While the technical picture has improved dramatically in recent weeks, with T’s stock up just under 10% from its 52-week low, investors may want to err on the side of caution and make sure the rest of their income portfolio is well diversified in names with well-covered returns (think dividend yields well above 6%). Regardless, I think Telus stock is fairly valued at around $19 per share. At these depths, the stock trades for about 24.4 times its price-to-earnings (P/E) ratio.
Telus is great, but shares aren’t super cheap yet
Telus is by no means a bargain, but it’s not too expensive either, especially when you consider its high dividend yield. With a potential technical bottom pattern that could well come to fruition in the coming weeks, investors should keep a close eye on the name, especially if this is in fact the last chance to grab Telus shares with a yield well above 8.5%.
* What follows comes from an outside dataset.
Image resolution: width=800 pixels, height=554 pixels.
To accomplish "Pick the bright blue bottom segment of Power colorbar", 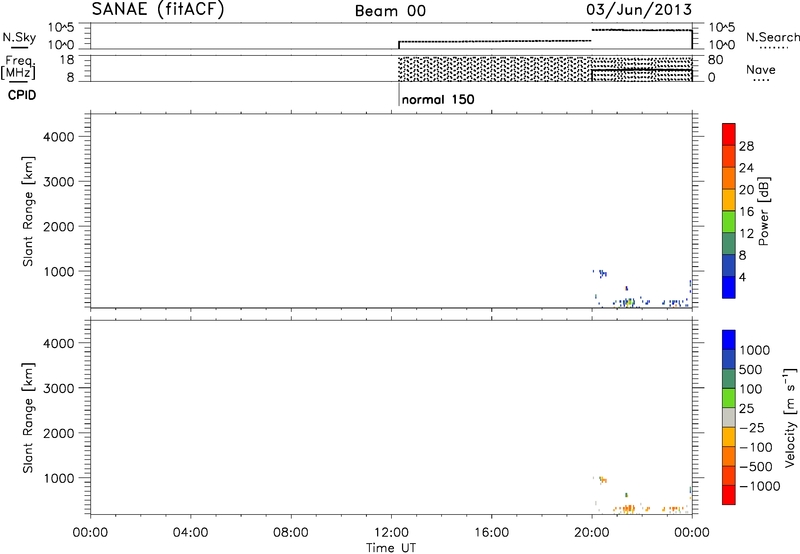I will pyautogui.click(x=728, y=286).
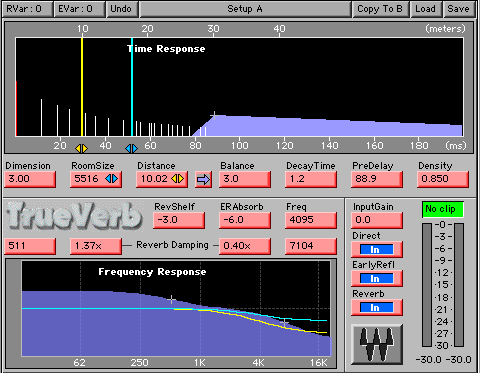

Of course, the basic principles and the price of entry are much more important than the technical background. But for investors pushing for more value and a more promising dividend growth trajectory, there are some better names on the TSX Index.
Quebecor’s yield may not be exciting, but its shares are too cheap
Whether you’re looking for diversification beyond that of a Telus, or looking for something cheaper and more growing, fellow Canadian telecom players Québecor (TSX:QBR.B) certainly stands out. Of course, there are few, if any, alternatives to Telus and that sky-high 8.8% dividend yield, at least right now. Still, I think Quebecor has a lot to offer, especially for investors looking for a bit of pair trading, as the Canadian telecom scene appears to be getting a higher bid for a change.
When it comes to Quebecor, it’s all about aggressive expansion. The company has done a great job of capturing market share with its Freedom Mobile business, which could continue to close the gap with its larger rivals over the next four to five years. When it comes to Quebecor, it’s undoubtedly all about capturing market share outside the province of Quebec. And so far, investors are happy with what the company has delivered.
The stock is up almost 57% in the past year, crushing its larger telecom peers. And while a pullback appears to be in the works, with QBR.B shares down more than 6% from their highs, I like the growth story and the potential for earnings growth to fuel even more generous dividend increases. What I like even more than the growth story is the price of admission. The stock is just 13.9 times lower on its price-to-earnings ratio.
And while the 2.81% dividend yield is certainly not exciting, I do see plenty of room for growth. So if you’re a little dissatisfied with Telus’ lull in dividend growth, nibbling on Quebecor might be a good bet, especially as the broader telecom scene sees some relief this year. In short, Telus is great for yield (and technical timeliness), while Quebecor is a fast growth, momentum and value strategy.